Now, assuming it's necessary, here's one way to do it:

julia> using Random; Random.seed!(42)
TaskLocalRNG()

julia> img_lab = rand(Lab, 10, 10)
10×10 Matrix{Lab{Float64}}:
 Lab(17.3575, -26.8628, -55.5385)  Lab(9.1585, 86.3359, 71.5105)     …  Lab(14.4465, 87.7468, 12.1242)
 Lab(16.6439, 11.0078, -10.1264)   Lab(54.2929, -24.2044, -55.6044)     Lab(5.5968, 79.2197, -6.69094)
 Lab(39.0663, 61.8604, 90.5844)    Lab(50.2836, -78.3482, -26.4757)     Lab(6.6672, 21.7418, -100.172)
.
.
.

julia> map(keys(img_lab)) do cindex 
         rgbval = RGB(img_lab[cindex])
         [cindex[1], cindex[2], red(rgbval), green(rgbval), blue(rgbval)]
       end
10×10 Matrix{Vector{Float64}}:
 [1.0, 1.0, 0.0, 0.223779, 0.488699]        [1.0, 2.0, 0.468242, 0.0, 0.0]       …  [1.0, 10.0, 0.513226, 0.0, 0.101153]
 [2.0, 1.0, 0.196137, 0.141577, 0.218233]   [2.0, 2.0, 0.0, 0.573977, 0.885473]     [2.0, 10.0, 0.366805, 0.0, 0.118275]
 [3.0, 1.0, 0.737804, 0.0333098, 0.0]       [3.0, 2.0, 0.0, 0.583897, 0.639801]     [3.0, 10.0, 0.0, 0.136071, 0.65593]
 [4.0, 1.0, 0.117582, 0.0803492, 0.209829]  [4.0, 2.0, 0.833069, 0.433512, 1.0]     [4.0, 10.0, 0.818553, 0.673722, 0.202751]

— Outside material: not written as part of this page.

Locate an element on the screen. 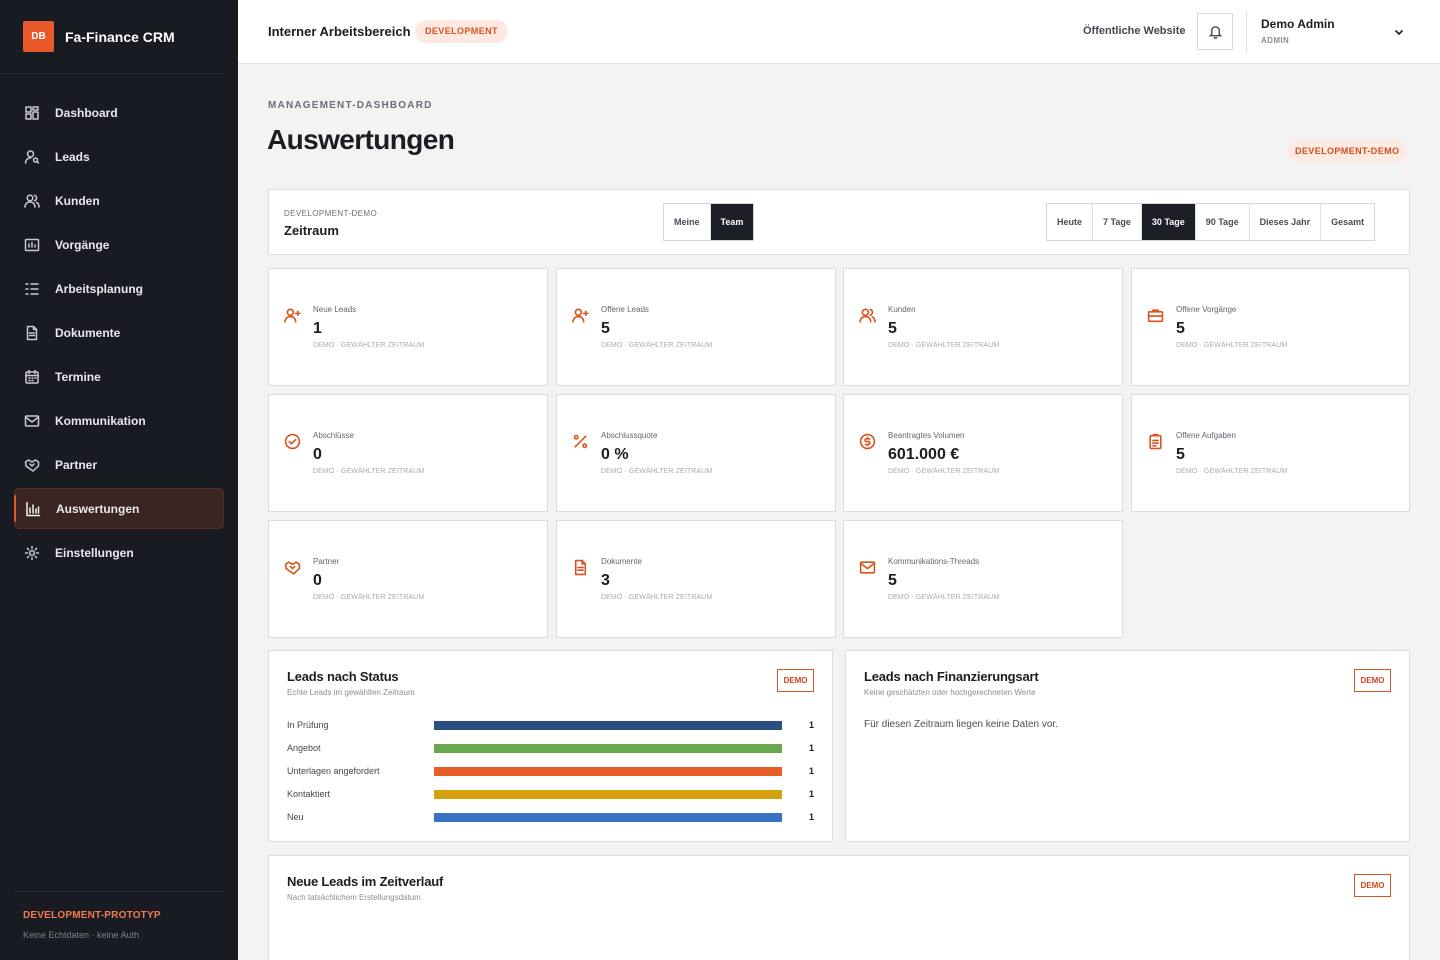 The image size is (1440, 960). bar-label: Kontaktiert is located at coordinates (309, 794).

 [5.0, 1.0, 0.0, 0.267613, 0.416236]        [5.0, 2.0, 0.0, 1.0, 1.0]               [5.0, 10.0, 0.26368, 0.0, 0.0]
 [6.0, 1.0, 0.0, 0.703393, 0.0]             [6.0, 2.0, 0.89057, 0.980158, 1.0]   …  [6.0, 10.0, 0.491448, 0.47962, 0.891735]

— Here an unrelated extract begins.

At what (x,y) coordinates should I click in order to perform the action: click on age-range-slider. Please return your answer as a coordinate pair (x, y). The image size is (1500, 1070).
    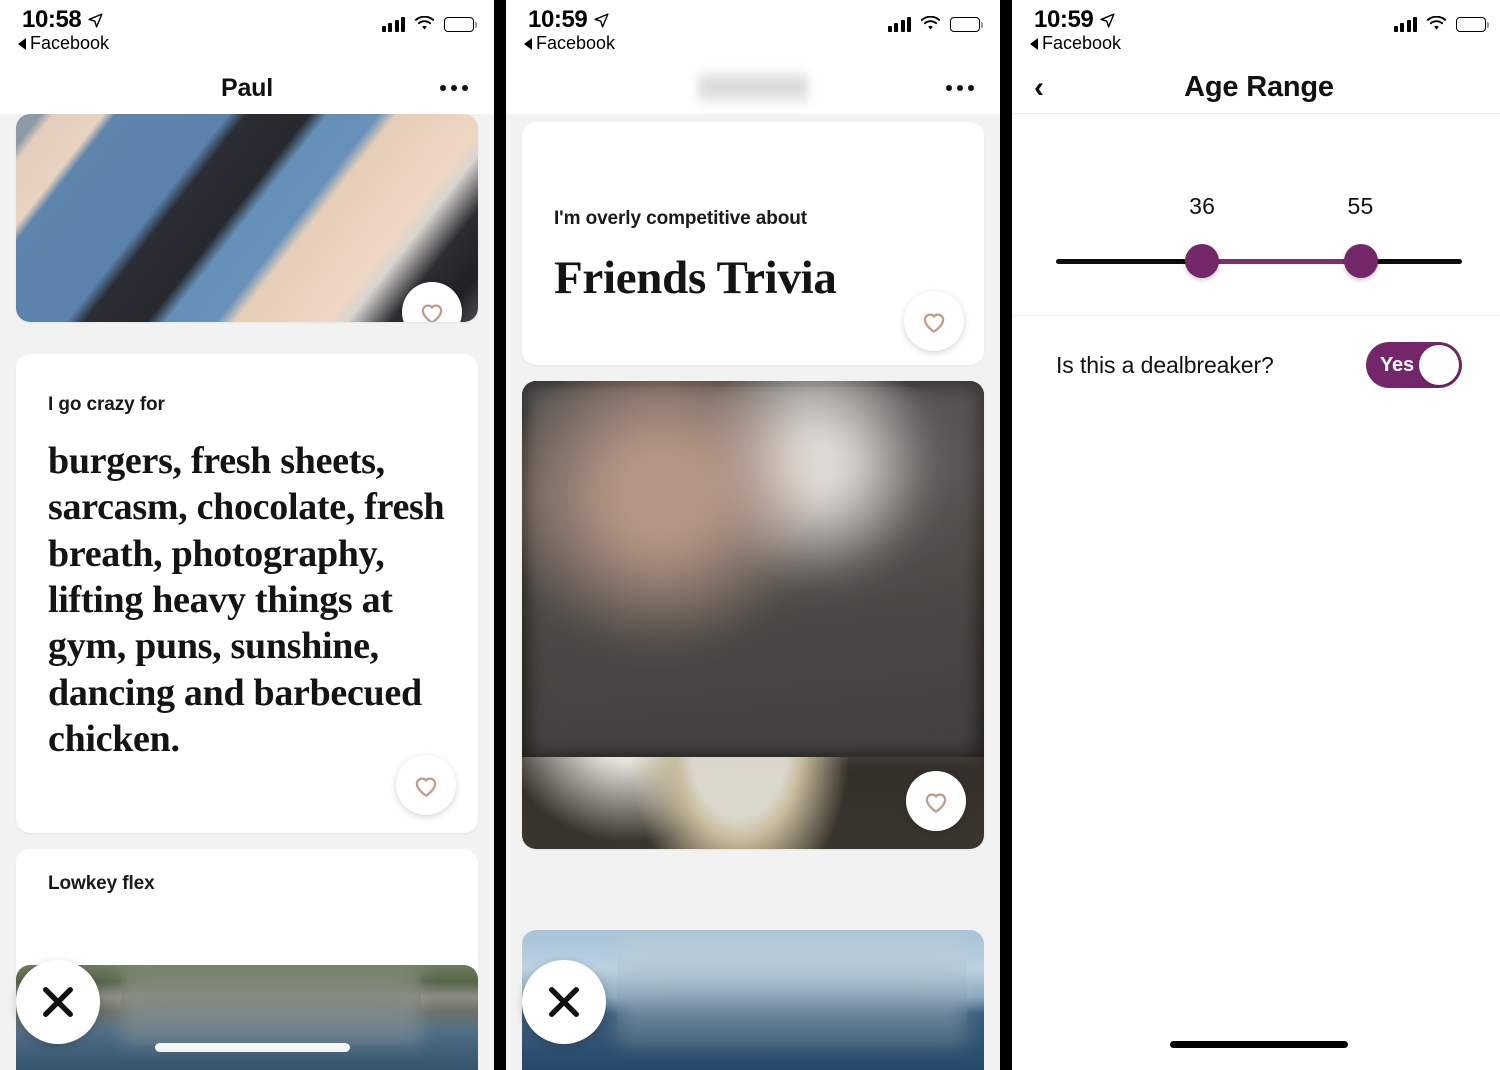
    Looking at the image, I should click on (1259, 261).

 [7.0, 1.0, 0.0, 1.0, 0.819822]             [7.0, 2.0, 1.0, 0.773939, 1.0]          [7.0, 10.0, 0.0, 1.0, 1.0]
 [8.0, 1.0, 1.0, 0.707005, 0.402694]        [8.0, 2.0, 0.0, 0.820631, 1.0]          [8.0, 10.0, 0.0, 0.3219, 0.91962]
 [9.0, 1.0, 1.0, 0.830982, 0.928663]        [9.0, 2.0, 0.0, 0.279664, 0.0]          [9.0, 10.0, 0.937227, 0.650945, 0.442197]

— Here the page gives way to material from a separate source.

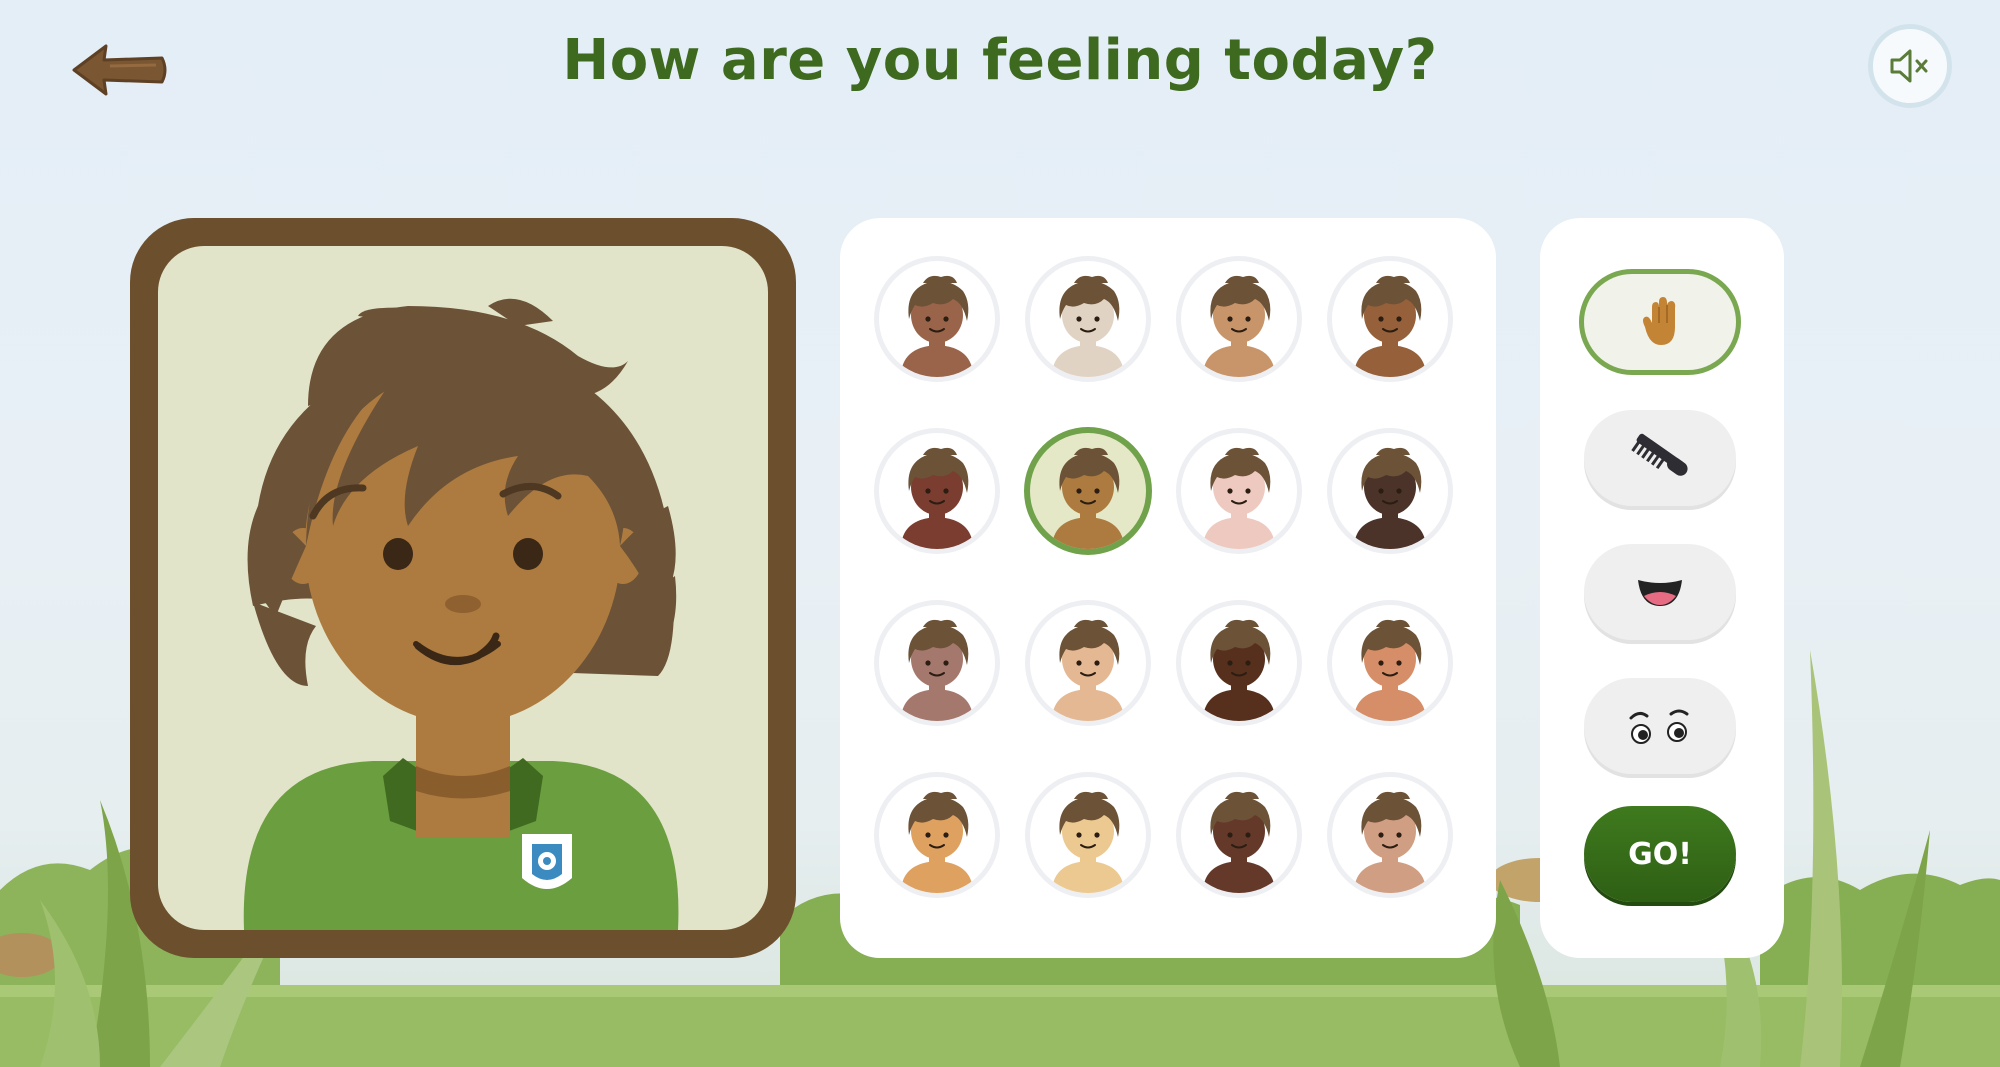 This screenshot has height=1067, width=2000. I want to click on category-skin-button, so click(1660, 322).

 [10.0, 1.0, 0.291409, 0.0, 0.28529]        [10.0, 2.0, 1.0, 0.682411, 1.0]         [10.0, 10.0, 0.0, 0.475448, 0.941526]

(From my limited understanding, Lab-to-RGB conversion is a lossy one - and the number of 0.0s and 1.0s in the color values above seems to indicate that too, values outside the RGB gamut getting clamped to be within its limits.)